Future directions of research into harms in randomised controlled trials

  1. Rachel Phillips, senior lecturer in medical statistics and clinical trials,
  2. Victoria Cornelius, professor in medical statistics and trials methodology

  1. Imperial College London

Improving evaluation of harm outcomes in randomised trials goes beyond the Consort harms reporting guidelines, write Rachel Phillips and Victoria Cornelius

The Consort group includes many initiatives to improve reporting of results from randomised controlled trials (RCTs). The original Consort statement in 1996 was developed to provide a standardised way for authors to report their trial findings.1 Since then there have been two updates to the statement as well as many extensions including the 2004 Consort harms.2 The harms extension resulted, however, in limited improvements in? practice.3

The latest update aims to tackle this lack of impact by integrating the harm reporting guidelines into the main Consort checklist.4 This reflects the need for balance in reporting both harm and benefit. While this guidance can support improved reporting, as trialists, one of the major challenges we face is how to analyse and summarise complex harm data. We must now turn our energies to this unmet need which goes beyond Consort’s remit. We must improve the analysis of adverse events better to identify true signals of harm and promote more effective communication of this information. Only when we pair optimal analysis with good reporting will the full potential of harm data be realised.

To date, analysing adverse event data has been widely neglected and good analysis practice is often disregarded.5 There is over-reliance on simplistic approaches that do not make full use of the prospective, high quality data collected in RCTs. There is a growing understanding within the clinical trials community that how we analyse harm outcomes in trials needs to change.6 Efforts are being made, but these are overwhelmingly focused on analysis of prespecified harm outcomes.7 More attention is needed on the analysis of emerging harms, that are not defined at the outset but are obtained from reports throughout the study.

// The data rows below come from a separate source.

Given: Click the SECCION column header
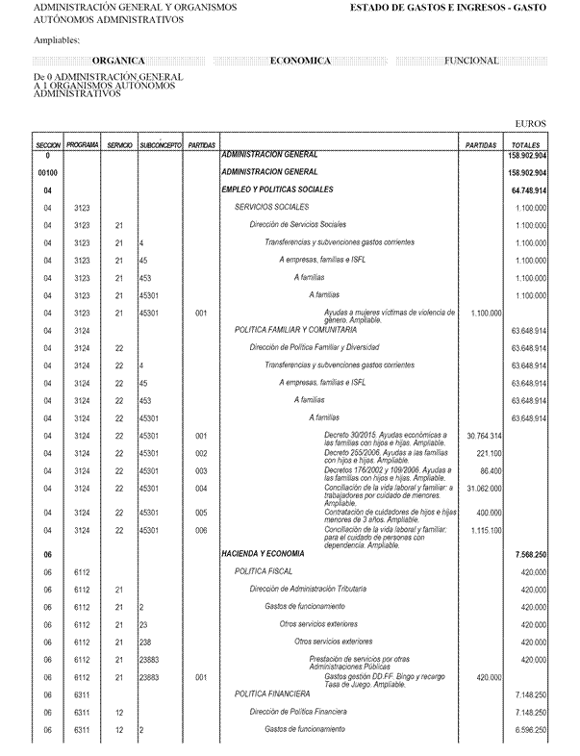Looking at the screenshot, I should coord(48,144).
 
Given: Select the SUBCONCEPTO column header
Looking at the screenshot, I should coord(160,144).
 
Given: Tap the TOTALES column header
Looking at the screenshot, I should coord(526,144).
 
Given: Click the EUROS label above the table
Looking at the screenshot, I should coord(531,124).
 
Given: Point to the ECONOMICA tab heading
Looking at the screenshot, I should coord(301,61).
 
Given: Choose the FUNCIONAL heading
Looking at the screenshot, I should coord(471,61).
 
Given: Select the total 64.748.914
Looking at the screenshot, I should coord(526,190).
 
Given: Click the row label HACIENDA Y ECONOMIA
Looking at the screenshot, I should coord(262,554).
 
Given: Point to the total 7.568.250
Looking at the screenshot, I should coord(529,555).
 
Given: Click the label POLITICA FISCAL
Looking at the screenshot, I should coord(264,571).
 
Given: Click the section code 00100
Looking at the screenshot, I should coord(48,172).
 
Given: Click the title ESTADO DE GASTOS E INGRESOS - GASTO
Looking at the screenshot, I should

This poor practice prevails despite 2017 guidance for statistical analysis plans.8 Trialists need support to plan and apply suitable analysis methods. We need to give more in-depth consideration to harm outcomes at the design stage and develop analysis plans for prespecified and emerging events, as one would for primary and secondary outcomes. This should also include consideration and specification of the estimates of interest and how each analysis will be used to draw inference.9

Principled analysis approaches that are accepted good practice when analysing efficacy outcomes should be used when analysing harm outcomes. For example, by using information on recurrent events rather than presenting as those who experienced “at least one event” and reducing information loss by retaining continuous outcomes instead of dichotomising and analysing as binary outcomes. We should consider routinely adopting improvements such as reporting incident rate ratios with a measure of uncertainty to account for differences in exposure times, using linear mixed effects models to incorporate repeated continuous biological and clinical results, and plotting the mean cumulative function to account for recurrent events to explore the burden of harm over time. Underpowered hypothesis tests and using P values and measures of precision as proxy tests of null hypotheses should be avoided.5 Further research and consensus are needed around ideas such as reframing the research question around harm to one of detecting signals for investigation, using Bayesian methods to incorporate prior information and applying the estimand framework to harms.10 The estimand framework was developed to support trialists to precisely define the treatment effect they are aiming to estimate.1112 Work to date has predominantly focused on efficacy outcomes.

In addition to Consort reporting guidance, we need clear advice on best analysis practice for harm outcomes that is endorsed by key stakeholders and can be easily implemented. Increasing good practice around evaluation of harm outcomes with a more coherent and consistent approach would improve efficiency and synthesis of harm data across trials. Better reporting encouraged by the new Consort harm extension along with guidance for analysis would enable us to better assess the true benefit-risk of interventions.


  • Competing interests: none declared.

  • Not commissioned, not externally peer reviewed.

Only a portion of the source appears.